Pour faire court, Martine ne nourrit pas sa tribu, elle la gave, son pire cauchemar est d’avoir une tablée à nourrir et rien à leur donner. À peine le dessert terminé elle parle du prochain repas, et sa phrase favorite est “tu en veux encore ?”

Elle n’a rien d’une boulimique (syndrome solitaire), elle se nourrit et veut nourrir tout le monde ! 

J’aime manger, j’aime les bons restos, mais le phénomène Martine est quand même une exception !

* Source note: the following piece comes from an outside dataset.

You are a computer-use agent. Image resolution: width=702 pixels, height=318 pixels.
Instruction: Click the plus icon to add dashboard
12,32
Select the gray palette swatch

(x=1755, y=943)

Nous voilà donc parties ce samedi matin pour Honfleur. Je vais prendre Martine à 9 h chez elle, elle me dit au téléphone :
- je ne te propose pas de café, sinon on va aller aux toilettes à peine parties, on s’arrêtera en route !

Quand elle monte dans la voiture, Martine me dit : j’ai préparé un petit en-cas ! Je me doute qu’elle ne nous laissera pas mourir de faim, ni de soif d’ailleurs ! Je suppose qu’elle veut pique niquer, plutôt que d’aller au resto comme prévu.
Soit, pas de problèmes pour moi !

Nous roulons, puis Martine me dit qu’elle n’a pas pris de petit déjeuner et me demande si je veux prendre un café.
OK, ça marche ! Nous nous arrêtons dans une station, il est 11 h. Martine prend un chocolat, je prends un café, et j’ajoute un croissant sur mon plateau. Martine me dit : c’est tout ? Elle ajoute un chausson aux pommes sur mon plateau. Soit, je sais qu’elle veut payer et que ça lui fait plaisir ! J’avais pourtant déjeuné normalement le matin !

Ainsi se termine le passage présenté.